I've Been Thinking about "Climate Havens"
On my recent trip to Sweden, I learned a mind-boggling fact: the land is rising there. Yes, you read that correctly, the land. Not the sea. Not to say that the sea is not also rising there like everywhere else in the world, it’s just that the land is rising faster than the sea in Sweden and Finland.
This fact was dropped into an audio tour my friend, Lindsey, and I were taking of Gamla Stan, the old town of Stockholm. When we heard it, we looked at each other with did-we-hear-that-right puzzlement, paused the recording, and said “the land is rising?!” We agreed we must’ve heard incorrectly and continued with the tour.
Alas, we had heard correctly as this fact was legitimized by our kayaking guide, Rob, on the first day of our Do The North trip. The reason for the land rise is related to the very same reason that the Sankt Anna Archipelago, where we were kayaking, is made up of 6,000 tiny, beautifully sculpted islands: the release of glaciers and the melting of said glaciers from the last ice age. For 10,000 years, the land underneath where those glaciers were, has been continuously rising as the pressure was slowly releasing. And it still continues to rise.
“We’ll find sometimes that a land bridge between two islands has suddenly formed,” Rob told us, “and two islands suddenly become one.” They have to edit their map of the archipelago every few years to account for these land bridge appearances.
I could not help but ponder if moving to a place like Sweden where it’s already a generally colder climate and the land is actually rising might actually be a way to escape some of the worst of the climate impacts. Of course, I’m not moving to Sweden. But it sounds like I’m not alone in these kinds of ponderings. Not specifically about a move to Sweden, but to “climate havens” in general. In fact, a few days ago, I came across this National Geographic story about the best places in the North to escape the worst climate impacts when it came across my feed.
Of course, if you actually read the story rather than being click-baited by thinking it’s a potential list of climate havens, there’s complexity around the topic. But it made me think that as climate disasters continue to rise, we will see more “climate haven” listicles (Which cities are the best to escape climate disaster?).
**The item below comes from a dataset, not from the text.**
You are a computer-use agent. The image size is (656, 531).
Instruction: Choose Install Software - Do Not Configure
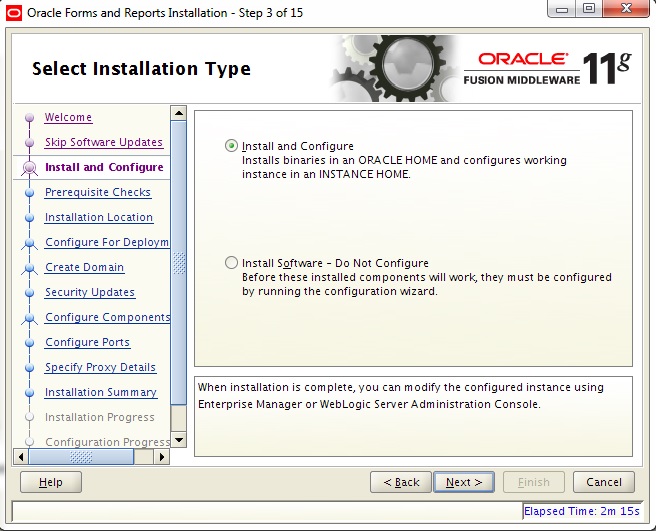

And as it gets even worse, those might be a bit drearier (Which cities have become overrun by climate refugees?). But at the moment, where we’re still waiting for a major city to be completely underwater, I wonder if this mindset needs to shift. I’m speaking of my own mindset as well. It’s inevitable–in the same way it was so natural for me to think “perhaps we should move here?” But we don’t have to go down that road just yet. (And maybe I’m writing this to remind myself as well!).
To me, this tendency of identifying climate havens or declaring to move where the disasters are less holds the similarities to the people on the left declaring they’d move to Canada if Donald Trump was elected in 2016. Of course, most people making those declarations didn’t. But the threats to do so seemed, to me, an avoidance technique. If things don’t go my way, then I’m leaving, seemed like giving up. Not to say that I wasn’t tempted by the idea as well (I’m very much included in this group I note above). And similar to what I wrote about in last week’s post on Jenny Odell’s How To Do Nothing? If you’re just going to leave the society you want to be better, how does that actually make said society better? And even so, any American who leaves America is still an American and, thus, beholden to the collective successes and failures said country holds no matter where you are in the world.
That, I believe, is perhaps even truer when it comes to climate change. Because we will all–and are all–affected by climate change. Not equally, of course, because the way society/capitalism has set it up is that the most vulnerable people will be affected the soonest and the worst. That fact will not change whether you stay where you are or travel to milder climes before the world is knocking on their door. This is something that I need to continuously remind myself as a privileged White person.
If things don’t change, there will be no choice but for many, many people to have to leave their homes for places that won’t be under water. But perhaps before that happens, we can maybe think less about where to go to escape climate change and how to stave it off in the first place.